Prompt:
Filter on the word "computer": copy each matching line from the listing below.

Study material:
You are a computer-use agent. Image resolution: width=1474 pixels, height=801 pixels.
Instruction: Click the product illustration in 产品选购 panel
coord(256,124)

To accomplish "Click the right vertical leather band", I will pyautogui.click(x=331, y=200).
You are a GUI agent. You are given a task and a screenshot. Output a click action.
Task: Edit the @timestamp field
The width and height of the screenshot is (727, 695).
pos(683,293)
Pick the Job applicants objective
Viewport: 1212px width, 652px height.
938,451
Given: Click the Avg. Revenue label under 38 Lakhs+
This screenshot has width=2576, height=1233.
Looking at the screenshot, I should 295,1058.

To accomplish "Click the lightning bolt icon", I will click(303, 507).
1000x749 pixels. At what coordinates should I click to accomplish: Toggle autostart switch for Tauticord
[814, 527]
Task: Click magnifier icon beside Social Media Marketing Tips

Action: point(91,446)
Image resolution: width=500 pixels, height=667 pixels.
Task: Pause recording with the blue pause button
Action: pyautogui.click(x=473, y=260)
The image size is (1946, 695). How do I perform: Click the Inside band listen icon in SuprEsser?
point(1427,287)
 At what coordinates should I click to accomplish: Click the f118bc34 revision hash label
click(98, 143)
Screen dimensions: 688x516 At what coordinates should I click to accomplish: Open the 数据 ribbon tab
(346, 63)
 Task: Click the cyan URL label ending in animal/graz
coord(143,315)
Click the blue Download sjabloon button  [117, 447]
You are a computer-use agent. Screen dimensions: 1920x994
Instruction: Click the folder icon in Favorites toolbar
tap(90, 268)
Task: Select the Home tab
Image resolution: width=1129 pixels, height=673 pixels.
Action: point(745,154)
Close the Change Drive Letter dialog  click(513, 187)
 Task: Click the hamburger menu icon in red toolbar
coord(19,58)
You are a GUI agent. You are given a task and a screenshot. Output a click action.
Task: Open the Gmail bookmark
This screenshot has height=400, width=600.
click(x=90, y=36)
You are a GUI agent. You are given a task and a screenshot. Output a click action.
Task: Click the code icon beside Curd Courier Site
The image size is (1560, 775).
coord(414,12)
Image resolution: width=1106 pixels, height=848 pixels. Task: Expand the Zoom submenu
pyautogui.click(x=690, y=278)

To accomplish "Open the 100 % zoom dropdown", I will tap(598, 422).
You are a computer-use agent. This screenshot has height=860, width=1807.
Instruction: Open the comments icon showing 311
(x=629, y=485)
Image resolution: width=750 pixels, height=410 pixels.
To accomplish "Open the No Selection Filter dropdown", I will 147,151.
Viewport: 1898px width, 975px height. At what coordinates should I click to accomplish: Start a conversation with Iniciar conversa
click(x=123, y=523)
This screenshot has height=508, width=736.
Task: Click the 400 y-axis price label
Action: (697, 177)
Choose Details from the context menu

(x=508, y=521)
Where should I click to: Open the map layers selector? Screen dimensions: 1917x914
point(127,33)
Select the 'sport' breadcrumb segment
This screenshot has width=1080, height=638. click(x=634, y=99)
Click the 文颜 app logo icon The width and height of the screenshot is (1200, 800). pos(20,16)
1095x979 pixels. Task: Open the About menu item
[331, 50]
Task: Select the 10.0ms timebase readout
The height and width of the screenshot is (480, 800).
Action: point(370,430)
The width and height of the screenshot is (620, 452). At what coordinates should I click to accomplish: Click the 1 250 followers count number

Solution to the problem:
You are a computer-use agent. Image resolution: width=1474 pixels, height=801 pixels.
You are a computer-use agent. Screen dimensions: 1920x994
You are a computer-use agent. This screenshot has height=860, width=1807.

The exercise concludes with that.